Not waiting to hear the confused tale of his royal consort, Ferdinand,
exclaiming, "The Moors have done this--they will be on us!" ordered the
drums to beat and the trumpets to sound, and hastened in person, wrapped
merely in his long mantle, to alarm his chiefs.  While that well-
disciplined and veteran army, fearing every moment the rally of the foe,
endeavoured rapidly to form themselves into some kind of order, the flame
continued to spread till the whole heavens were illumined.  By its light,
cuirass and helmet glowed, as in the furnace, and the armed men seemed
rather like life-like and lurid meteors than human forms.  The city of
Granada was brought near to them by the intensity of the glow; and, as a
detachment of cavalry spurred from the camp to meet the anticipated
surprise of the Paynims, they saw, upon the walls and roofs of Granada,
the Moslems clustering and their spears gleaming.  But, equally amazed
with the Christians, and equally suspicious of craft and design, the
Moors did not issue from their gates.  Meanwhile the conflagration, as
rapid to die as to begin, grew fitful and feeble; and the night seemed to
fall with a melancholy darkness over the ruin of that silken city.

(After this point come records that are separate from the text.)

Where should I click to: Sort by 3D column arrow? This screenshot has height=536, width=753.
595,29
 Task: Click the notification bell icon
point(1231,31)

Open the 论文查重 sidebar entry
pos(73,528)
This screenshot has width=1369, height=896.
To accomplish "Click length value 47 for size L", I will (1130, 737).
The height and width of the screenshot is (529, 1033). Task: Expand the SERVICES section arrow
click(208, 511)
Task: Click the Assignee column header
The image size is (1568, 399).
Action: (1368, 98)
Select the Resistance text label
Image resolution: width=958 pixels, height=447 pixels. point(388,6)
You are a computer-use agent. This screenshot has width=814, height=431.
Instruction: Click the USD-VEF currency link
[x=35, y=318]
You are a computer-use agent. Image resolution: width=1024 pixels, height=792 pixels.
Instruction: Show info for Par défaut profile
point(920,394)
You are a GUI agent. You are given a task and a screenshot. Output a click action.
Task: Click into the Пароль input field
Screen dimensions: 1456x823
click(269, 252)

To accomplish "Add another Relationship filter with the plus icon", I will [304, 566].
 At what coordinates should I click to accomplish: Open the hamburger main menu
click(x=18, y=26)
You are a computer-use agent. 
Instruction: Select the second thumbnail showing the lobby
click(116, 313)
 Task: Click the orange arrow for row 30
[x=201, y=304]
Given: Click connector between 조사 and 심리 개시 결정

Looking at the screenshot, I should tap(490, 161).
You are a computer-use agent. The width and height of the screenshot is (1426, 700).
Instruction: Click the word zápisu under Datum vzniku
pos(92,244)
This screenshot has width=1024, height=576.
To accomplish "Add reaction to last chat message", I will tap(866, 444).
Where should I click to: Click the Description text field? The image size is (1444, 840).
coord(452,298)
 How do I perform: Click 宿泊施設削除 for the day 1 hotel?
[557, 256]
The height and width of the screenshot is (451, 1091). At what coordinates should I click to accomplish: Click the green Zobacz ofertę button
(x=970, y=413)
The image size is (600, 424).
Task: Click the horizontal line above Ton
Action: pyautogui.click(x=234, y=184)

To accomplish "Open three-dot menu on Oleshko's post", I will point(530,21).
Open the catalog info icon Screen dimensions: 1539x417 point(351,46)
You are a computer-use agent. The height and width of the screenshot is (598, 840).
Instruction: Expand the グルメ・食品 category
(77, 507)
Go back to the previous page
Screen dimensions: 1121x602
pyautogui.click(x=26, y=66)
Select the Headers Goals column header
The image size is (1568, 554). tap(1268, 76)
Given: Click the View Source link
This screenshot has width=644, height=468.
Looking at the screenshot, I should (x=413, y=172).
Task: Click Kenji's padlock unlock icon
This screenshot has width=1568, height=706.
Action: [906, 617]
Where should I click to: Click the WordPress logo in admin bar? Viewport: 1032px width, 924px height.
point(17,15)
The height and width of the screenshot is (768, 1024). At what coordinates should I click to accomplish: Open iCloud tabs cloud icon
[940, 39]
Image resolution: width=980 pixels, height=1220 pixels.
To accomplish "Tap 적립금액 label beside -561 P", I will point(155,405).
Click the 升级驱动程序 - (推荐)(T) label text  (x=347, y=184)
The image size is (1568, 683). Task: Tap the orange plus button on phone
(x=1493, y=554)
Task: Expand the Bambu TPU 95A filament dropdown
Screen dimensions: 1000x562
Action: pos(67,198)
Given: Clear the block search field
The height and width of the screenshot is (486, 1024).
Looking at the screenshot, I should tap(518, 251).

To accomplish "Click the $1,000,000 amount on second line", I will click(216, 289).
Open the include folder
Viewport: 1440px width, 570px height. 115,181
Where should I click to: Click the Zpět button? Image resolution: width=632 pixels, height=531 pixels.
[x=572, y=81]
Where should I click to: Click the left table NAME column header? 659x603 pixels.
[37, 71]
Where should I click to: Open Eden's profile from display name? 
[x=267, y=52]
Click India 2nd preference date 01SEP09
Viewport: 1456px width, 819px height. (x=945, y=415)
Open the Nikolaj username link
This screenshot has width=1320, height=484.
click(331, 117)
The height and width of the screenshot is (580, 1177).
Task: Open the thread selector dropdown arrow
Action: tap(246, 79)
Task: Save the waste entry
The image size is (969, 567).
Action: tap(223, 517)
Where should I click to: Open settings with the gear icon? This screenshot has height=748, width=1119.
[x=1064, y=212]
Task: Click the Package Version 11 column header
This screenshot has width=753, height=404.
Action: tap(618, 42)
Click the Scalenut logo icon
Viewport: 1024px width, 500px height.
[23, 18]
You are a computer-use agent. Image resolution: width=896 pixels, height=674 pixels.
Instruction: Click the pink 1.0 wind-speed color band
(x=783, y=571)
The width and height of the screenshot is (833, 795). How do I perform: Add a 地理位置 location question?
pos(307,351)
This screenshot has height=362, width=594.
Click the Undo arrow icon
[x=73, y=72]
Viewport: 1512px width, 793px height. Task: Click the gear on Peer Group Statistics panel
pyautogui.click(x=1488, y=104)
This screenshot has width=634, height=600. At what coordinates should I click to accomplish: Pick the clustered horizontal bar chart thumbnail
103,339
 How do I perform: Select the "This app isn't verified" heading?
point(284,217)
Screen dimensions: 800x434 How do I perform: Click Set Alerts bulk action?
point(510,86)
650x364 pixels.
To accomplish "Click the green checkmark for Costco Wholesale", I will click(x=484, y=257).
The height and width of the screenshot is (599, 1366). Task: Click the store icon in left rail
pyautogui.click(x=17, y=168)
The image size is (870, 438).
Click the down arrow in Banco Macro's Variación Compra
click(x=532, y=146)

Ferdinand summoned his council.  He had now perceived it was no ambush of
the Moors.  The account of Isabel, which, at last, he comprehended; the
strange and almost miraculous manner in which Almamen had baffled his
guards, and penetrated to the royal tent; might have aroused his Gothic
superstition, while it relieved his more earthly apprehensions, if he had
not remembered the singular, but far from supernatural dexterity with
which Eastern warriors and even robbers continued then, as now, to elude
the most vigilant precautions and baffle the most wakeful guards; and it
was evident that the fire which burned the camp of an army had been
kindled merely to gratify the revenge, or favour the escape of an
individual.  Shaking, therefore, from his kingly spirit the thrill of
superstitious awe that the greatness of the disaster, when associated
with the name of a sorcerer, at first occasioned, he resolved to make
advantage out of misfortune itself.  The excitement, the wrath of the
troops, produced the temper most fit for action.

"And Heaven," said the King of Spain to his knights and chiefs, as they
assembled round him, "has, in this conflagration, announced to the
warriors of the Cross, that henceforth their camp shall be the palaces of
Granada!  Woe to the Moslem with to-morrow's sun!"

Arms clanged, and swords leaped from their sheaths, as the Christian
knights echoed the anathema--"WOE TO THE MOSLEM!"